Tell you what man they are very difficult to install and align. I would just talk DirecTV into doing it for free.


----------



## lwilli201 (Dec 22, 2006)

I got my AT9 (Side car) from EBay. I guess you are always taking a chance with Ebay, but I have purchased 2 HR20, 1 H20 and Zinwell WB68 multiswitch for Ebay. None have had to be returned.

EDIT: If you do it yourself, put it in a place that is easy to get to.


----------



## Herdfan (Mar 18, 2006)

www.solidsignal.com

Get a meter while you are shopping. They are not hard to install, but you really need a meter.


----------



## RD in Fla (Aug 26, 2007)

If you have an HR20 or an H20 you can use the signal meter on the receiver. I installed my Slimline and really didn't have any problem. When 103(b) went live I had to get up on the ladder and tweak the tilt a bit, not I have all signals in the 90's on all birds. I ordered my dish and multiswitch from solidsignal.com.


----------



## lwilli201 (Dec 22, 2006)

I will say one thing, there is a great feeling of satifaction in doing it yourself. Good luck in what ever you decide to do. We will be here to help with any problems you may have.


----------



## dshu82 (Jul 6, 2007)

Same as RD.... used only the signal meters on the reciever. Also purchased everything from Solid Signal, including new RG 6, compression fittings, etc. Good retailer. Had to send back bad LNB when initially got dish as was cracked. No issues.....


----------



## 248 F1 (Sep 22, 2007)

Another vote for Solid Signal. Got mine there. And buy a meter if your dish location makes hauling out a receiver .....and small TV ....... and an extension cord impractical. The meter I bought (Acutrac 22 Pro MkII) was simple to use and cut my aiming / install time significantly.


----------



## techrep (Sep 15, 2007)

I will be the third to recommend http://www.solidsignal.com/


----------



## Anonuser (Jan 15, 2007)

I got mine off Ebay from this seller. Transaction was smooth, and shipping was fast.

http://stores.ebay.com/TOPSET-TECHNOLOGIES


----------



## holtzd (Jul 30, 2007)

I bought mine from Solid Signal and installed it myself without the use of one of those meters. The signals I get on 103(b) are in the 80's and 90's and even a couple at 100. I followed the directions that came with the dish and used the meter built into the HR20. I talked to my step son via cell phone while he was in the house telling me what the meter was reading while I was on the roof aligning the dish. I've had DirecTV for several years and no DirecTV tech has ever been to my house. I don't trust them. Chances are you would get someone that didn't know anymore about it then you do.


----------



## Tom Robertson (Nov 15, 2005)

Me, I got DIRECTV to install it for free. I could have installed it myself (and just had them drop it off), but I watched, he did a good job, why DIY when I wouldn't have done that part any better? 

I did install all the cables in the house, hidden and almost none showing on the outside. (Short run from dish to grounding and cover box.)

Cheers,
Tom


----------



## aim2pls (Jun 18, 2007)

lowjeep said:


> Hey guys. Just wondering if you all could advise me as to the best place to buy a slimline dish so I can do a self install. Any help would be greatly appreciated. TIA


Hell get directv to do the free install (aka all the heavy work) ... then fix it yourself


----------



## Bigworm (Sep 2, 2007)

Collected data:
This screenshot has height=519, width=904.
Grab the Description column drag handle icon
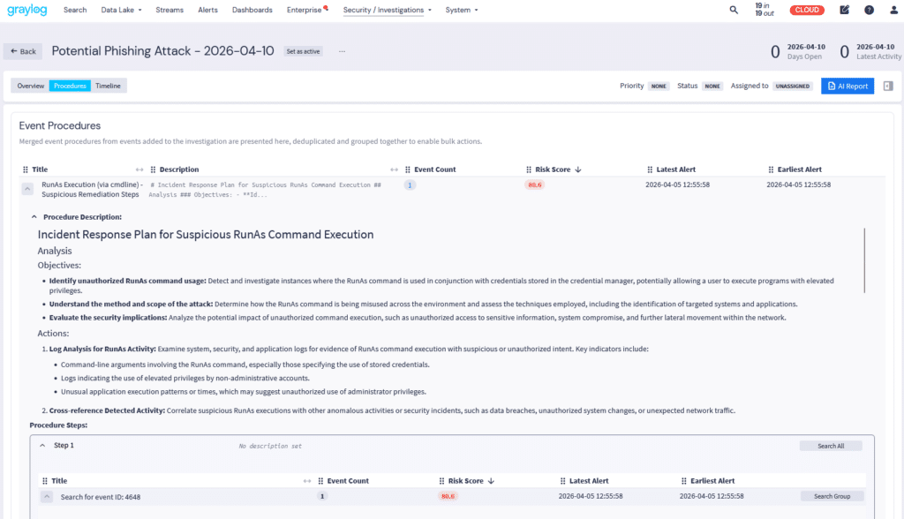[x=153, y=169]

Task list:
1. In the forum thread on installing a Slimline dish, why does 248 F1 advise buying a meter? Answer in one to three sentences.
2. Carry the forum thread on installing a Slimline dish forward from its final line.

Written responses:
1. 248 F1 advises buying a meter when the dish location makes it impractical to haul out a receiver, a small TV and an extension cord. The meter they bought was also simple to use and significantly cut their aiming and install time.

2.
I got mine at http://www.thesatelliteshop.net They actually had slightly better prices than solid signal. They offer package deals as well, w/ or w/out multiswitch etc. I installed myself without a meter, simply using the receiver. It`s harder than a round dish, but it can be done. After I installed I called Directv for a fine tune,just to be safe. One suggestion I can make, depending on where you plan to install is to buy the optional monopoles for stability. They really make a diffrence in high winds.


----------



## ncxcstud (Apr 22, 2007)

I had to buy my own...

You can get them from ebay (really cheap, but I still don't trust the place...), newegg.com, solidsignal, and a few other places.

I installed it myself as well, and it's very easy. If you've ever installed a dish before, the slimline dish shouldn't be any problem.

I installed mine on a mast in our backyard. Just point it towards a clear spot in the sky and make sure you anchor it down pretty well .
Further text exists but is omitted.